Проведя целый день без еды, на ногах, ужасно устав, он уныло сложил манатки и спустился к ближайшей станции метро «Anvers», но вспомнил, что мелочь, остававшуюся в кармане, истратил вчера.
— Простите, — обратился к входящему в метро французу. — Вы не выручите меня десятью франками? Я художник…
— И зовут Модильяни? — ухмыльнулся его акценту француз, протягивая обмусоленный окурок. — Это твои проблемы. Понаехали тут художники…
И швырнул чуть ли не в лицо мелкую монетку.
В отеле «Фландр» ночевать он не мог — мадам Лакруа уехала навестить сестру в Лион, а в его комнату кого-то поселили. Шёл холодный дождь. Промокнув насквозь, натерев ногу, он брёл в сторону центра, присаживаясь на лавочки или ступени, и клевал носом. Знобило, мучил кашель. Он подходил к станциям метро, прижимался к решёткам и пытался отогреться. Появлялись полицейские, требовали предъявить документы, пару раз, приняв за алжирца, торгующего чем-то непотребным у метро, избивали. Он пытался объяснить, что не торгует, что журналист, писатель… На бульваре Бон-Нувель у станции метро «Strasbourg St. Denis» ему расквасили об колено нос и губы.

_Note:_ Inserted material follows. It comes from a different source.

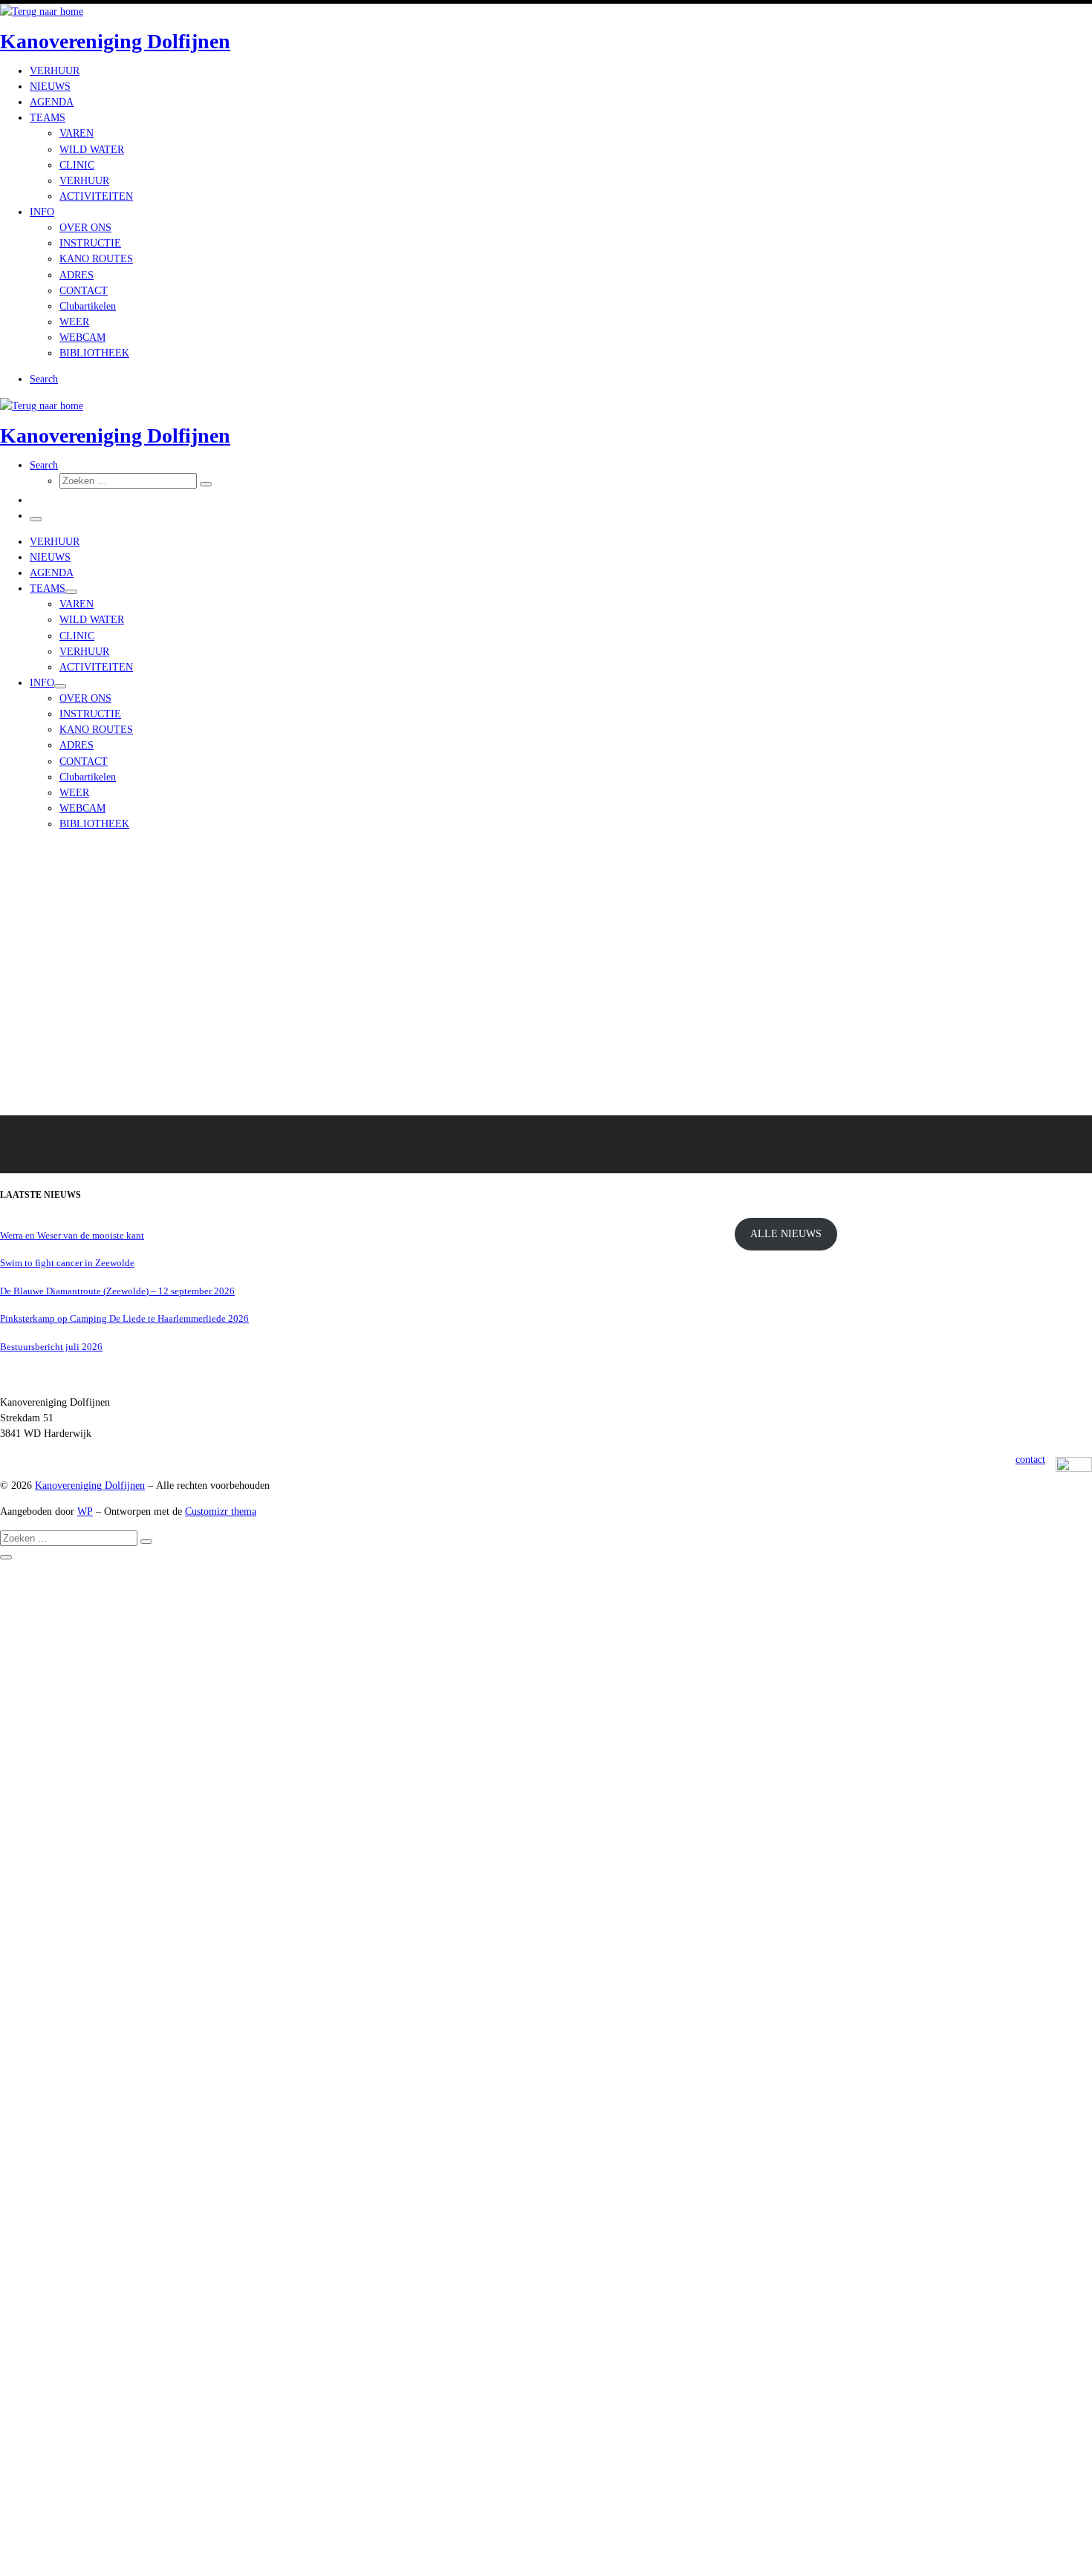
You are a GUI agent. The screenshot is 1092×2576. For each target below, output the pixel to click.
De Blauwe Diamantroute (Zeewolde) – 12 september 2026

Однажды он занял у земляков несколько франков, чтобы сходить на фильм Трюффо. В тот вечер случилась полицейская облава, Габриеля избили, плюнули в лицо, затолкали в машину, набитую алжирцами, как сельдью бочка, отвезли в участок. За решёткой арестованные пели хором баллады Брассенса, звучавшие, как революционные гимны.